In a windowless Middle Eastern cell, three men are chained to the floor, and they are laughing. It’s desperate laughter, meant to defy their captors and keep hope alive in even this most lightless of places.
Inspired by the hostage crisis which swept Lebanon in the late 1980, Frank McGuinness’ brooding slow-burner foregoes political discussion to focus unflinchingly on characters stripped of all their defences. Rather than violence, they endure crushing boredom as they wait out their interminable imprisonment, alternating between bickering, childlike flights of fantasy and surges of panic.
It could easily become overwhelmingly bleak, but director Michael Attenborough navigates it all with great sensitivity and measured pacing.
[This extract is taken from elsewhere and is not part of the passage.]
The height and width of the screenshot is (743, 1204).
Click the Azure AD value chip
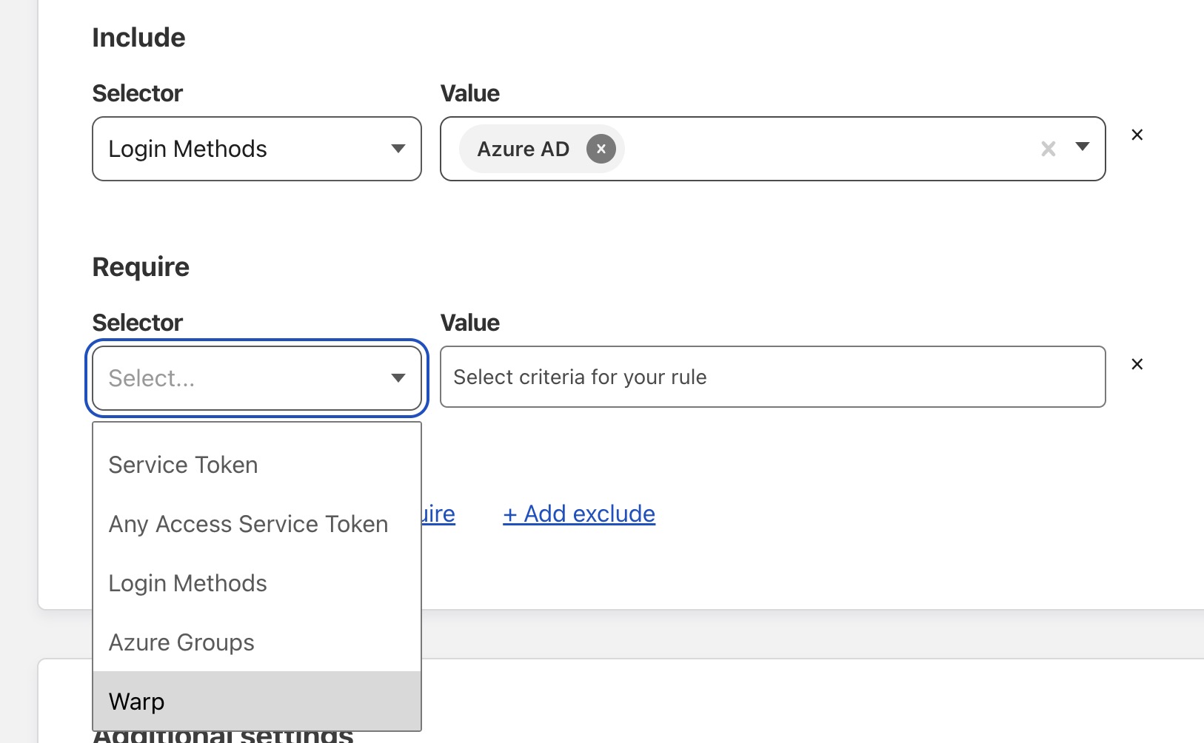coord(524,149)
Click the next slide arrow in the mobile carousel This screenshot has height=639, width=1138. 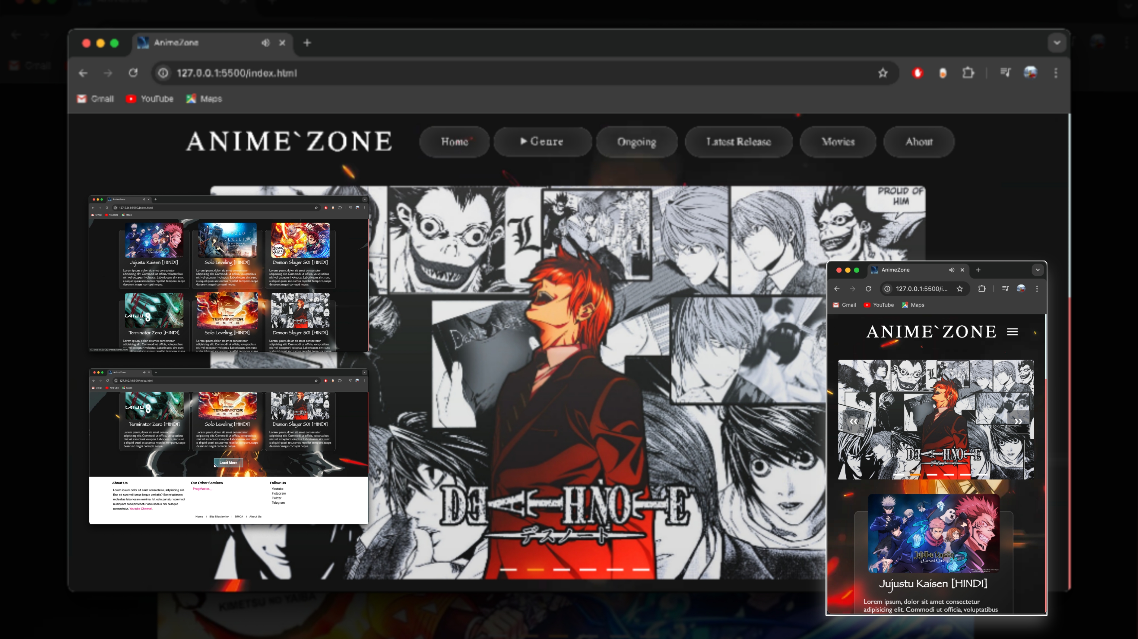click(1018, 421)
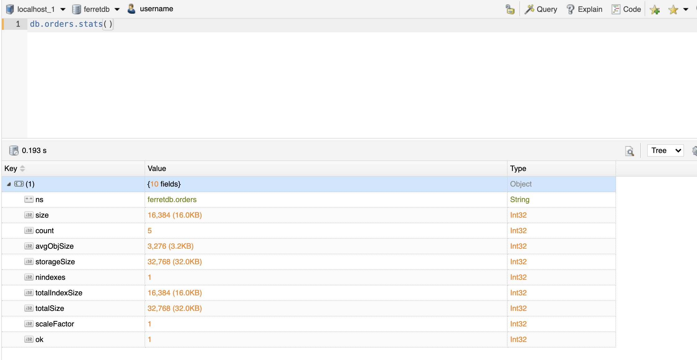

A regular collaborator with McGuinness, Attenborough’s sympathetic production quietly revels in the script’s heightened language and frequent humour.
Among an impressive cast, Rory Keenan is particularly nuanced as garrulous Irish journalist Edward. The most fully realised of the characters, we see him progress through anger, denial and ultimately acceptance as he grieves for his stolen freedom.
Award-winning designer Robert Jones excels himself, too, with a strikingly ominous set. Adrift under the oppressive weight of rusty pipes suspended overhead, a concrete slab floats in a pool of shadow, eloquently conveying the character’s perilous isolation.
Though first produced in the 1990s (Hampstead Theatre, 1992), and set very consciously in the 1980s, the play is no less relevant today. If anything, it’s acquired an undercurrent of grim nostalgia for a time when acts of inhumanity were shocking for their rarity instead of their ubiquity.